In tema di successioni mortis causa, costituisce accettazione tacita dell' eredità l'istanza, avanzata dal chiamato, di voltura di una concessione edilizia già richiesta dal de cuius.
Autorità: Cassazione civile sez. II
Data: 08 gennaio 2013
Numero: n. 263
LA CORTE SUPREMA DI CASSAZIONE
SEZIONE SECONDA CIVILE
Composta dagli Ill.mi Sigg.ri Magistrati:
Dott. TRIOLA Roberto Michele - Presidente -
Dott. BURSESE Gaetano Antonio - rel. Consigliere -
Dott. MAZZACANE Vincenzo - Consigliere -
Dott. BIANCHINI Bruno - Consigliere -
Dott. BERTUZZI Mario - Consigliere -
ha pronunciato la seguente:
sentenza
sul ricorso 34865-2006 proposto da:
L.L.M. C.F. (OMISSIS), L.
M.C. E C.L. TUTTI IN PROPRIO NONCHE' IN
QUALITA' DI EREDI DI L.M., NONCHE' LA.
M. E L.F., elettivamente domiciliati in ROMA,
VIA DI PIETRALATA 320/D/4, presso lo studio dell'avvocato MAZZA RICCI
GIGLIOLA, rappresentati e difesi dall'avvocato JANNARELLI ANTONIO
GIULIANO MARIO;
- ricorrenti -
contro
D.M. C.F. (OMISSIS), elettivamente domiciliata
in ROMA, VIA POSTUMIA 3, presso lo studio dell'avvocato ORLANDO
ANGELA, rappresentata e difesa dall'avvocato CENTOLA GIUSEPPE
VITTORIO;
- controricorrente -
avverso la sentenza n. 738/2006 della CORTE D'APPELLO di BARI,
depositata il 11/08/2006;
udita la relazione della causa svolta nella pubblica udienza del
27/11/2012 dal Consigliere Dott. GAETANO ANTONIO BURSESE;
udito il P.M. in persona del Sostituto Procuratore Generale Dott.
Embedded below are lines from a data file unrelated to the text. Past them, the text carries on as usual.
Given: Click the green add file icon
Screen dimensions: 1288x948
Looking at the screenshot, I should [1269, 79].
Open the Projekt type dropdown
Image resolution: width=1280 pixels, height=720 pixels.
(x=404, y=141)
CAPASSO Lucio che ha concluso per l'inammissibilità del ricorso
comunque infondato.
(Torna su ) Fatto
SVOLGIMENTO DEL PROCESSO
Con atto notificato il 26.09.1997 D.M., premesso che il proprio coniuge L.A., deceduto l'(OMISSIS), con testamento pubblico del 4.12.1991 aveva disposto dei propri beni nel modo che segue: la nuda proprietà di tutti i beni veniva lasciata ai quattro fratelli e l'usufrutto sull'intero asse alla moglie;
conveniva in giudizio avanti al Tribunale di Foggia M., P., Ma. e L.F., fratelli del de cuius e coeredi testamentari del predetto, per rivendicare la quota di eredità a lei riservata per legge, assumendo che il de cuius aveva disposto un favore dei germani ed in suo danno di quota eccedente la disponibile.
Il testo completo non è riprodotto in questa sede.